David Schneck, Chis Shannon, and Ruthvik Reddy Kadiri
Voice to Text Keyboard
Chris Shannon, David Schneck, and Ruthvik Reddy Kadiri
Introduction
Our project, aptly named “Voice to Text Keyboard,” was originally meant to act as a normal keyboard, simply with the built-in functionality of having voice to text for the user, so at the simple push of a button one could start speaking and the keyboard would type whatever it is the user said. The goal was to provide the user with a device that has easy and accessible voice to text option, so removes the need for an external device or software. Our original design was to build this speech to text functionality into a keyboard, but due to a few issues, our final product worked fully as a voice to text bluetooth device able to translate what is said and type it out on a computer, without any attached keyboard.

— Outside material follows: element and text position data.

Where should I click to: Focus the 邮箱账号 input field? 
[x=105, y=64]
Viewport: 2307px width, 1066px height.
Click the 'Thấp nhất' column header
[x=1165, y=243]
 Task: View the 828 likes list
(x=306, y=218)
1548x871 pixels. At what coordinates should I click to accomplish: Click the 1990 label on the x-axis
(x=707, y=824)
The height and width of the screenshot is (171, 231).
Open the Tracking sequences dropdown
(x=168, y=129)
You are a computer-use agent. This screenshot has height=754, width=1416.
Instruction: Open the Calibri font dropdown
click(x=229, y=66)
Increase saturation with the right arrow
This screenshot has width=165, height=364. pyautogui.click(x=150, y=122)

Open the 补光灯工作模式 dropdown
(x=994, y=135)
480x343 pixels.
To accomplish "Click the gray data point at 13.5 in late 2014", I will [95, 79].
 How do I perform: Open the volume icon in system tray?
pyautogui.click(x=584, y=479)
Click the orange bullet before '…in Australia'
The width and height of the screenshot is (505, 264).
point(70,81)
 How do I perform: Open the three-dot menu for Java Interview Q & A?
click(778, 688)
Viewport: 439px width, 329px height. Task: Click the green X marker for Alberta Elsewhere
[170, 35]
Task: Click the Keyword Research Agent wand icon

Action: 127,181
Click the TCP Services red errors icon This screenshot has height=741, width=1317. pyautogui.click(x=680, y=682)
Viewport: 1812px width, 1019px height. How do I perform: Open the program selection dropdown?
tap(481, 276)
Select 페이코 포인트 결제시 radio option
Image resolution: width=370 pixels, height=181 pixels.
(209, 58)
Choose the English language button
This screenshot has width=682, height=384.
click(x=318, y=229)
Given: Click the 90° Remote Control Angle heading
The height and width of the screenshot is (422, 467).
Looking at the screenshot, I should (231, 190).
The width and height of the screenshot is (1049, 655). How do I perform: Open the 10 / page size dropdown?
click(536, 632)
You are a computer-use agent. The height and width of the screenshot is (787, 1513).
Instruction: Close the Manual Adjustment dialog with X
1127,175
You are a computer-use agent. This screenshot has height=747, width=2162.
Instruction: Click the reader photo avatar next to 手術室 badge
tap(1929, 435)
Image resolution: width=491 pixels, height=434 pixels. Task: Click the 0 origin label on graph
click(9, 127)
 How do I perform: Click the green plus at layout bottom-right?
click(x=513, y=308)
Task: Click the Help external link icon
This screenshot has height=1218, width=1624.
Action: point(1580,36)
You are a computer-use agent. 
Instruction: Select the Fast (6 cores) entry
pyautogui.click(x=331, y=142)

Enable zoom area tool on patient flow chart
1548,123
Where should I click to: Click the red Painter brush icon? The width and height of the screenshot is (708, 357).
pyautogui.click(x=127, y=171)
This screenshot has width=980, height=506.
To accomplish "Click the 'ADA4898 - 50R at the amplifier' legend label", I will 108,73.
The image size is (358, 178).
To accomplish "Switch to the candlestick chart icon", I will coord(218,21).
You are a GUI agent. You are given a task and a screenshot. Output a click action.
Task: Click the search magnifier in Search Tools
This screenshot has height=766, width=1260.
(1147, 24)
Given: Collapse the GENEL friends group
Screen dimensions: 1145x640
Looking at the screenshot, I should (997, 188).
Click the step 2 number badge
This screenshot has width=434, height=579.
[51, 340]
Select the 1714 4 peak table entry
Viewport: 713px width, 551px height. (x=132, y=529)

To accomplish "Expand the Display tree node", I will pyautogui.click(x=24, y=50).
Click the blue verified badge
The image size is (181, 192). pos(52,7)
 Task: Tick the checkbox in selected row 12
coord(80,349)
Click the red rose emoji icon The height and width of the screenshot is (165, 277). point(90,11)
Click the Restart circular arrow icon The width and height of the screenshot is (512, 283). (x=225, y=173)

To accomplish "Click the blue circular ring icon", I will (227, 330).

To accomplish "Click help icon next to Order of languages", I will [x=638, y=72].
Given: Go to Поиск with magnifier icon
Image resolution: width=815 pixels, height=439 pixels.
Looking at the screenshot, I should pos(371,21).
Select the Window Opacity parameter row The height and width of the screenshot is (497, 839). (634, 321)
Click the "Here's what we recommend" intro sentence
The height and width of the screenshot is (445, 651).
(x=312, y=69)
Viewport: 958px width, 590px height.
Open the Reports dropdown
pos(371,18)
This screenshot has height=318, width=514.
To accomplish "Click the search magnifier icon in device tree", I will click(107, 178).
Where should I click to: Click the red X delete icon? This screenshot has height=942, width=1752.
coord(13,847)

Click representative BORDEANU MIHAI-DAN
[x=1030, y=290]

Currently, a few applications of voice recognition software and hardware are used and produced, and technology in that area is expanding rapidly. Most notably, there exist devices such as Amazon’s Alexa/Echo and Google Home for standalone “smart” home devices, Cortana for Windows and on many smartphones the ability to use speech to text for texting. There are also some products like voice to text headsets for typing. Our idea was to take the idea of voice to text and use it in something that is already used for typing: a keyboard. Although it is not a “smart” keyboard (yet) it would have the ability to allow the user to speak and type whatever is spoken- without the need for a device like a headset, and would be integrated and easy to use. Our final product unfortunately is not integrated into a keyboard due to time constraints, but as a future product could be. Either way, the product is useful as a device to people who would rather speak than type, as a faster, more comfortable method of typing.
Design
Our project has four main components, centered around the Raspberry Pi Zero W, which transmits data through bluetooth to the computer. Directly attached to the Pi is a USB hub containing 4 standard USB ports since the Pi does not have any. It connects directly through some of the Pi’s onboard connections. In one of those usb ports is a USB microphone. The button is connected on a breadboard and through two wired that go to the raspberry Pi’s GPIO pins. Power comes to the Pi via a mini USB cable.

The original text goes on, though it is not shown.